Well, like all good balls, it seems Pose is coming to an end.
After two seasons that saw the show make history for its inclusion and portrayals of Black and brown LGBTQ+ communities, FX's Pose has announced its final season.
"Good morning, America. I'm Steven Canals co-creator and executive producer of Pose," Canals said in a video posted to Twitter. "Our audience has been so incredibly supportive of the show and I wanted to tell you directly that our new season, which debuts on FX on Sunday, May 2 will be its last."
Pose premiered on FX back in 2018. At the time it made history for its inclusion of Black and brown queer and trans talent both onscreen and off. It featured actors like Mj Rodriguez, Indya Moore, and Dominique Jackson in starring roles as well as others like Billy Porter and Ryan Jamaal Swain. The first season provided a look into the LGBTQ+ community of the 1980s, namely by way of the then-burgeoning ballroom community. This lineup played opposite Evan Peters, James Van Der Beek, and Kate Mara who represented a sort of "white establishment" in New York City.

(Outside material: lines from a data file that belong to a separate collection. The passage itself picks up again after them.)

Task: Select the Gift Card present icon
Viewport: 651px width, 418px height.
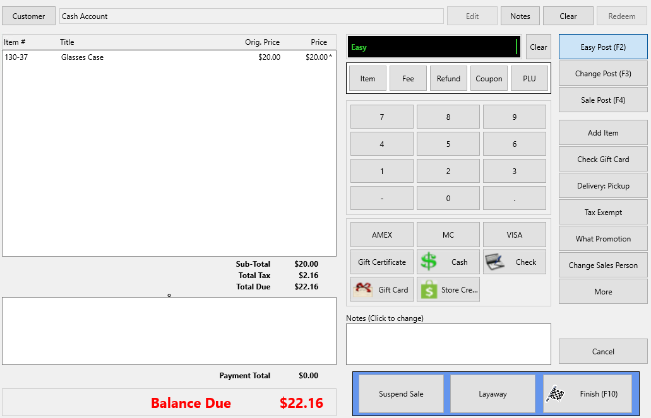Action: [362, 289]
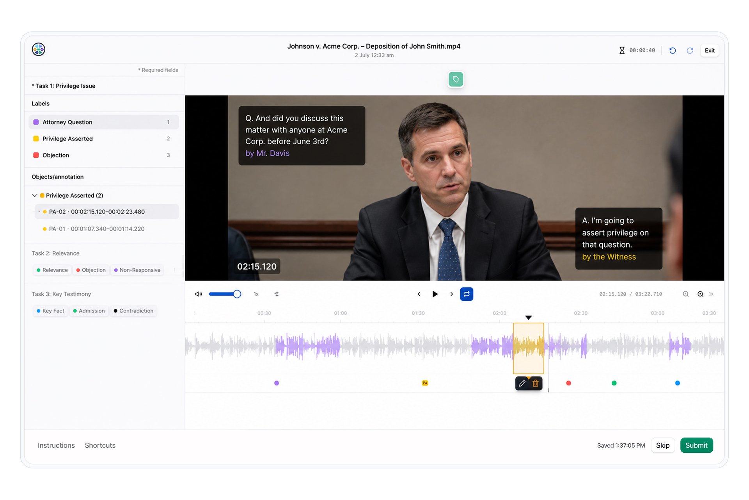Viewport: 749px width, 500px height.
Task: Toggle the loop playback button
Action: 467,294
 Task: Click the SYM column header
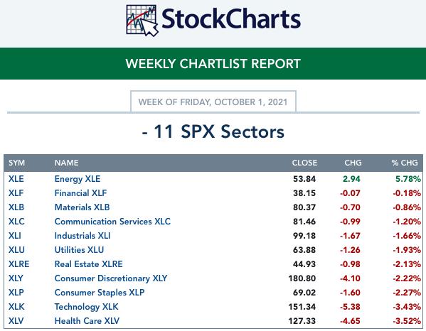coord(16,163)
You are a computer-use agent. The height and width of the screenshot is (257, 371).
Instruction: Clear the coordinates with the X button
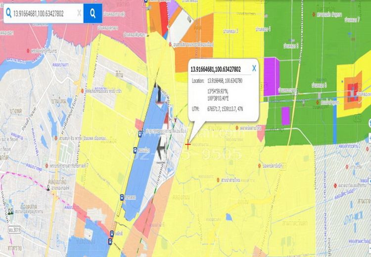click(79, 14)
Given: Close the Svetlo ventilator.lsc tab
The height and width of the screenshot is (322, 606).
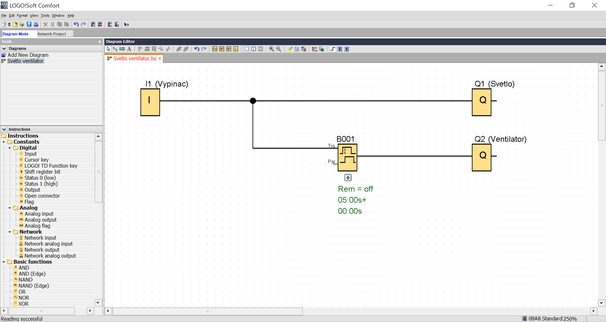Looking at the screenshot, I should point(160,58).
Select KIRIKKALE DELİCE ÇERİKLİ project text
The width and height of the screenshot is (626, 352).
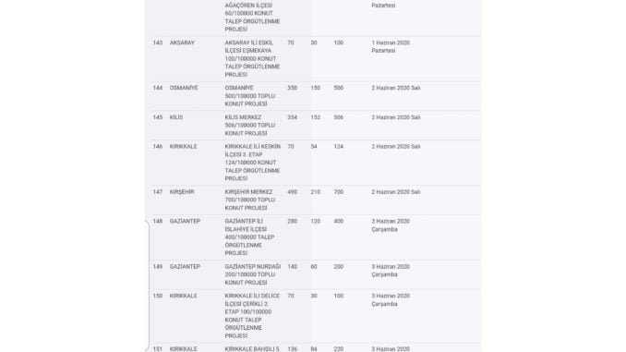(x=252, y=316)
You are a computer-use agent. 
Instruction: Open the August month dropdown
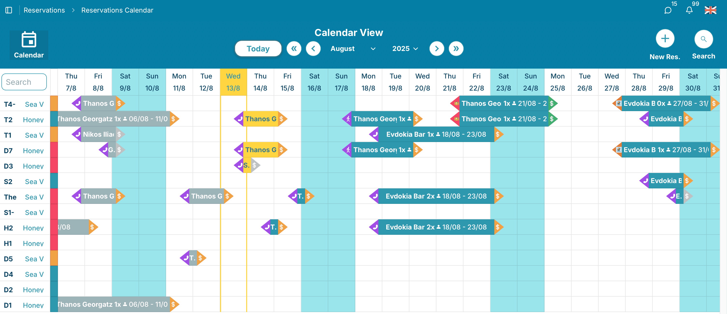[x=353, y=49]
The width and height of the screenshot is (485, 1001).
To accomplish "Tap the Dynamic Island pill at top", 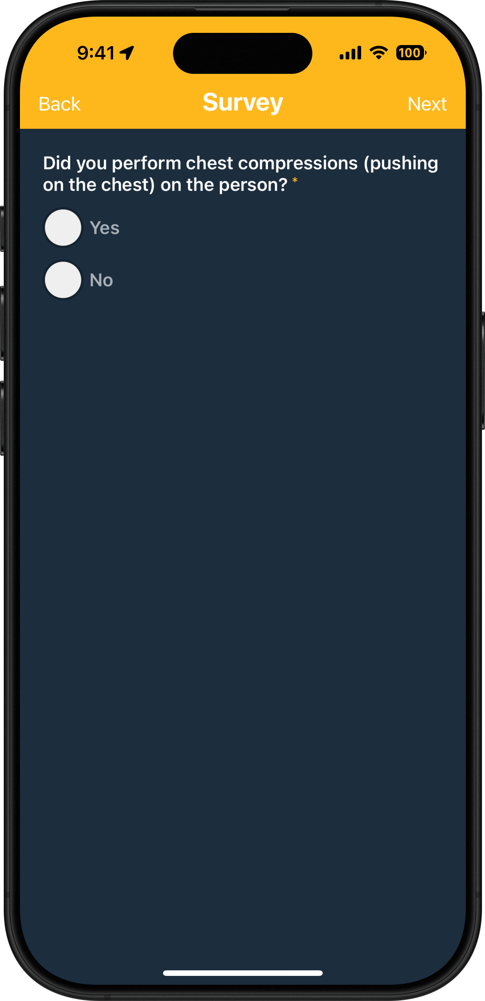I will coord(243,53).
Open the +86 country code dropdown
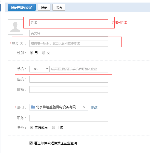Image resolution: width=150 pixels, height=153 pixels. [x=39, y=69]
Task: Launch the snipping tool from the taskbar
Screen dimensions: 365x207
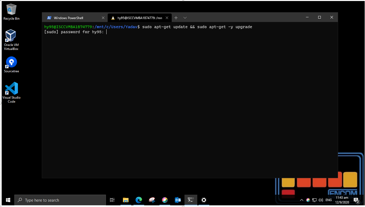Action: pyautogui.click(x=152, y=200)
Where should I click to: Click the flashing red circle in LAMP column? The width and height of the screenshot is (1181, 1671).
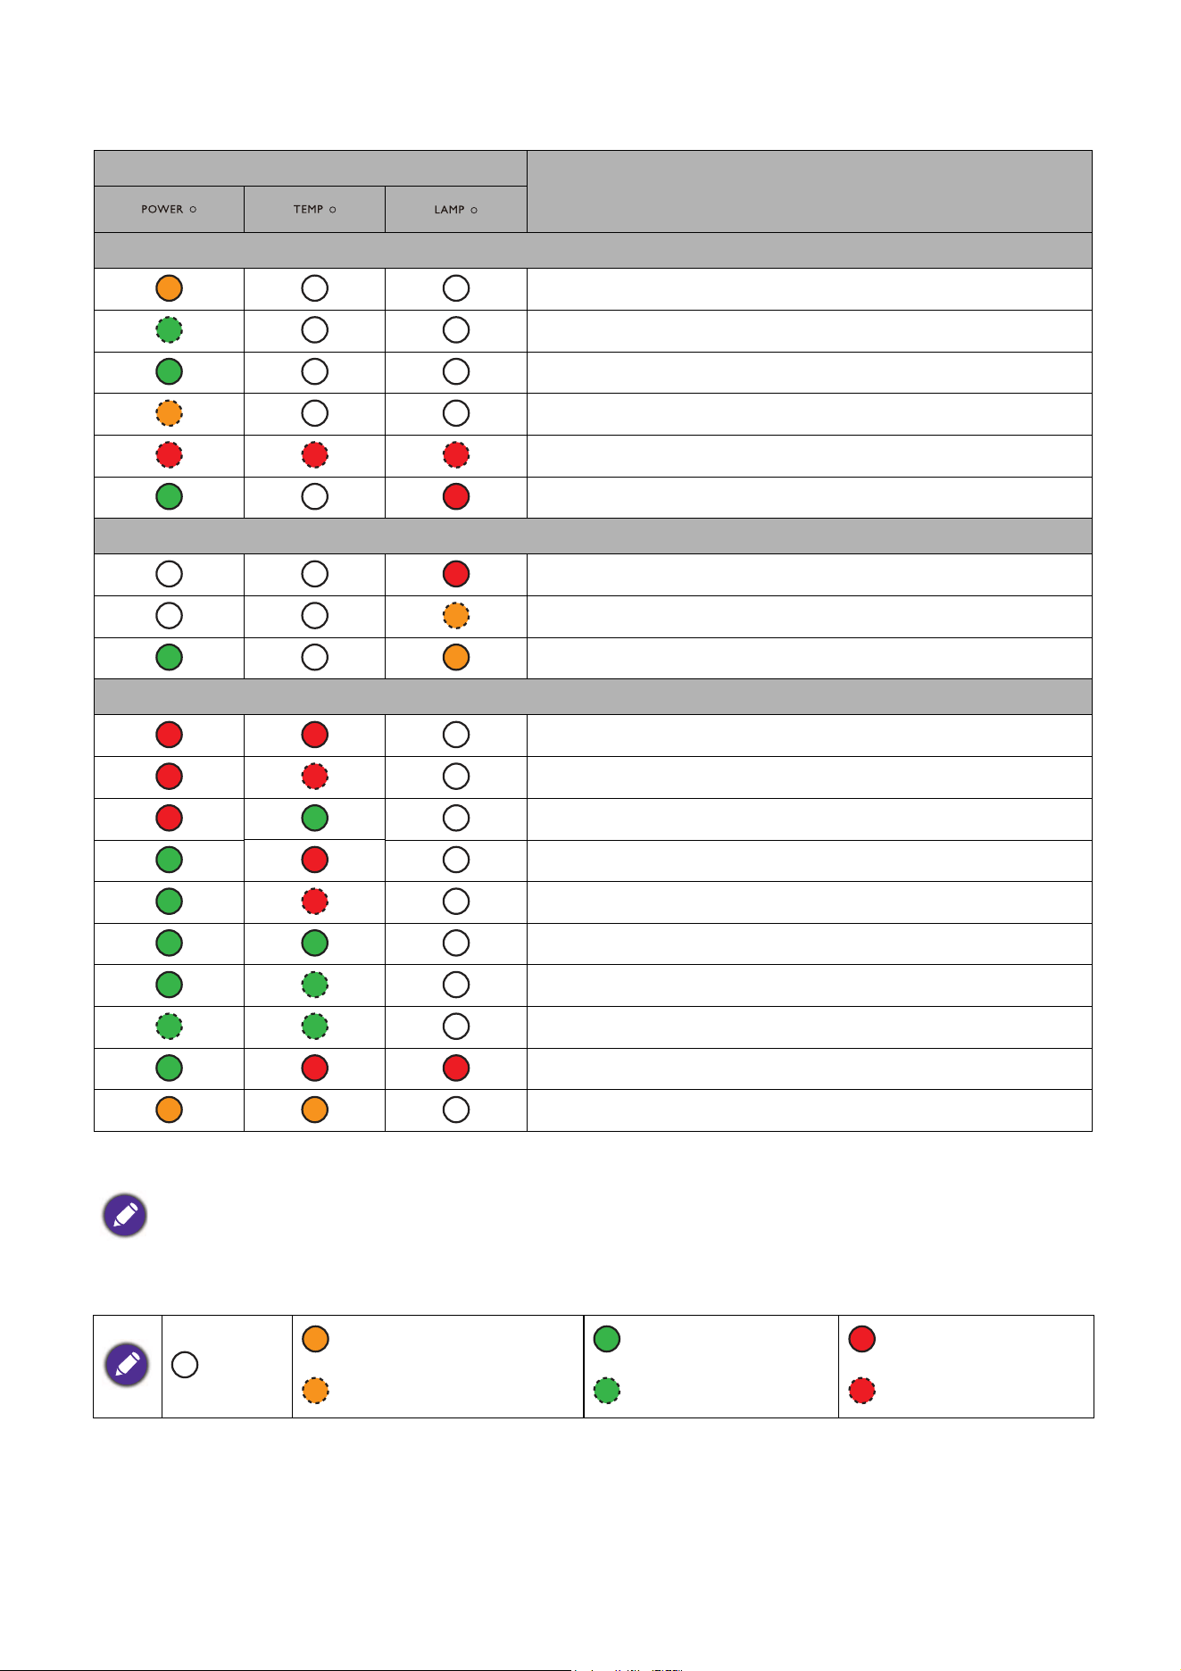pos(456,454)
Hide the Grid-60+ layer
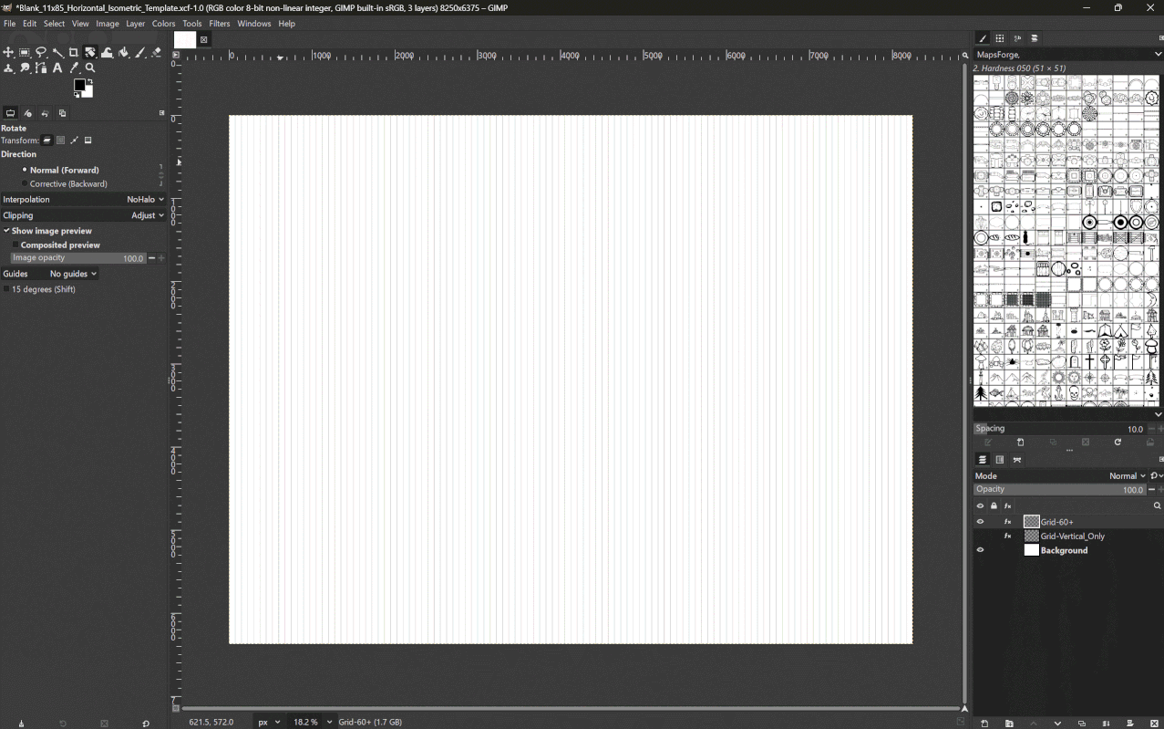Image resolution: width=1164 pixels, height=729 pixels. [980, 522]
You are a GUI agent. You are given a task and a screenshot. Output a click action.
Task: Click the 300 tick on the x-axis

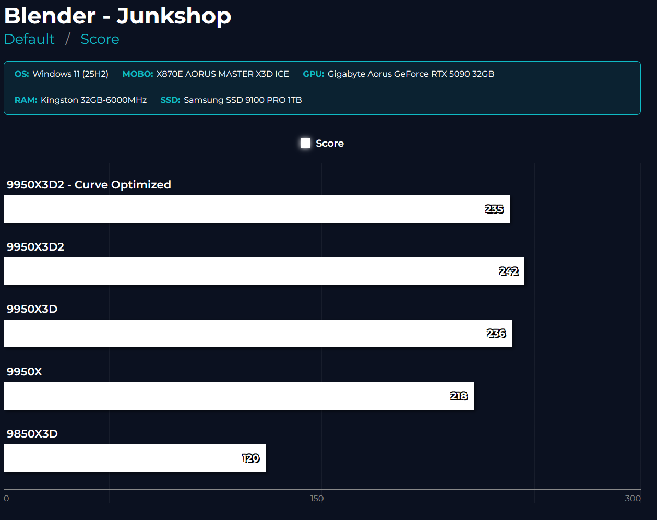tap(632, 498)
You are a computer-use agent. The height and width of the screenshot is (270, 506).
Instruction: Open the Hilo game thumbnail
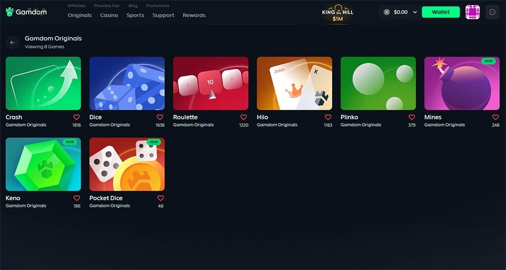[x=294, y=83]
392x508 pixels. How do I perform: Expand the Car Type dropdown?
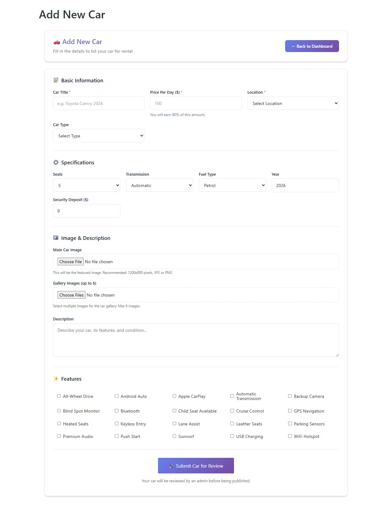tap(99, 136)
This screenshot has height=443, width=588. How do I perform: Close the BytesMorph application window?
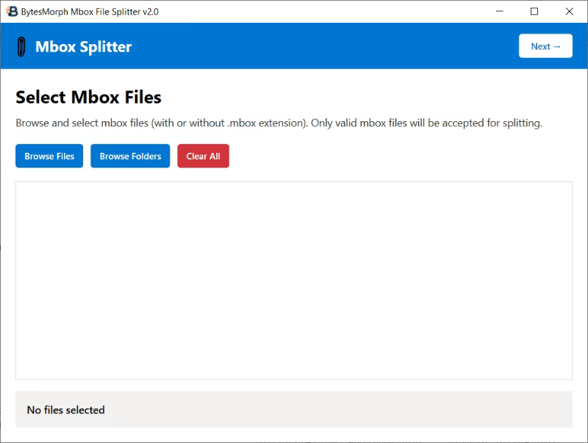coord(569,11)
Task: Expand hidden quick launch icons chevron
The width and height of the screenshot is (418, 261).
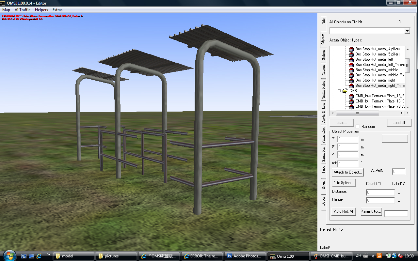Action: pyautogui.click(x=49, y=254)
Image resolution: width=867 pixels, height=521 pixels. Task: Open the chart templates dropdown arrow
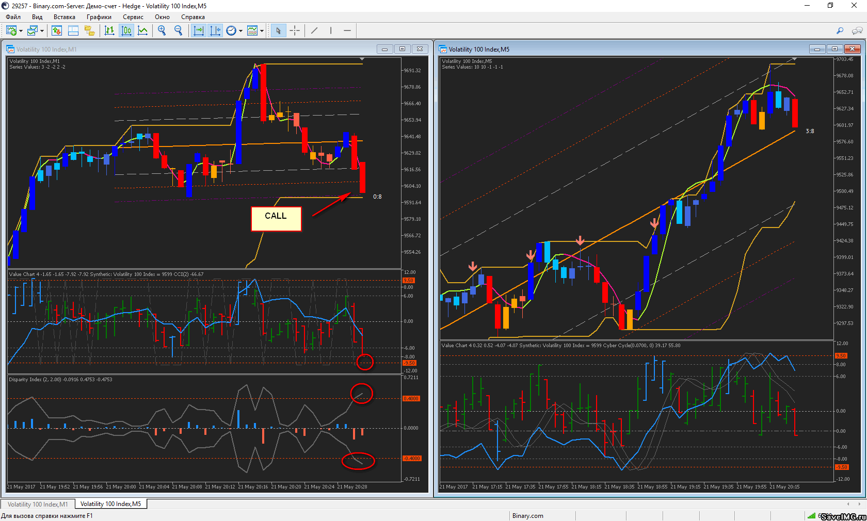(x=262, y=31)

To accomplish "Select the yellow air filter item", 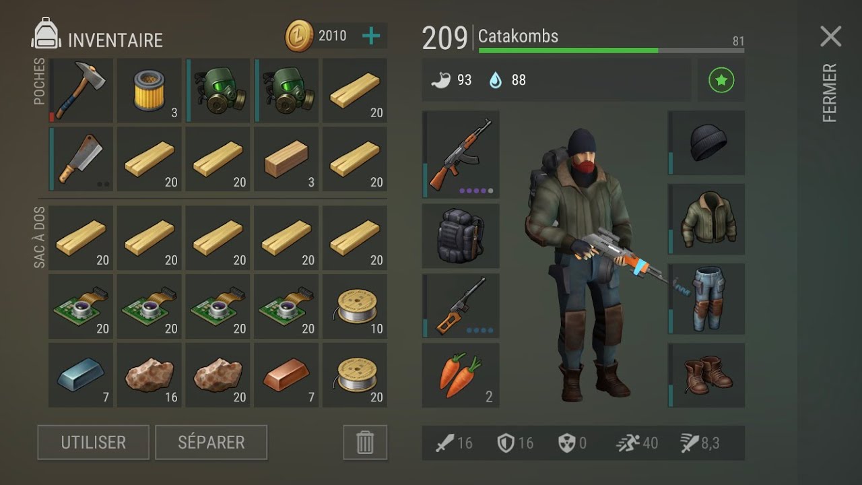I will pyautogui.click(x=150, y=90).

A creation of Canals as well as executive producer Ryan Murphy, and writer, director, and producer Janet Mock, the second season narrowed, shedding Peters, Van Der Beek, and Mara to put the focus squarely on the rest of the ensemble. Pose quickly became a show centering on the lives of Black and brown trans women, telling their stories in nuanced ways, weaving in historical narratives often having to deal with the then-growing AIDS epidemic. It was through the experiences of writers like Mock and Our Lady J that authenticity was brought into the show. The series was often hailed for this.
Billy Porter became the first out Black gay man to win an acting Emmy for his portrayal of Pray Tell in the show.
Season three of Pose was announced just as season two began. The ongoing global pandemic caused a start-and-stop on production, and reportedly could endanger kissing scenes as well as the ballroom component of the show, which relies on having upwards of 100 actors in a room.
"It was a very difficult decision for us to make but this has been an incredible journey and we have told the story that we wanted to tell, the way that we wanted to tell it." Canals continued. "Although we know you'll be sad to see the show go, this season will be filled with all of the love, the laughter, and tears that you have come to expect from the Evangelista family. I, along with my television collaborators, never intended on changing the television landscape. I simply wanted to tell an honest story about family, resilience and love."
"We love you, and we hope that you'll join us in celebrating this final season," he finished.
On the set of season two, Murphy foreshadowed this impending end in an interview with Out.
“To me, the show has always been about the demolition of a community that refused to be silenced,” Murphy told us at the time, saying that its final season would take place between 1995-96 when antiviral drugs were developed to help fight HIV. “The show is really about a group of marginalized people saying, ‘I have a right to be here.’”
After season three premieres on FX, it is likely to premiere on Netflix as have previous seasons.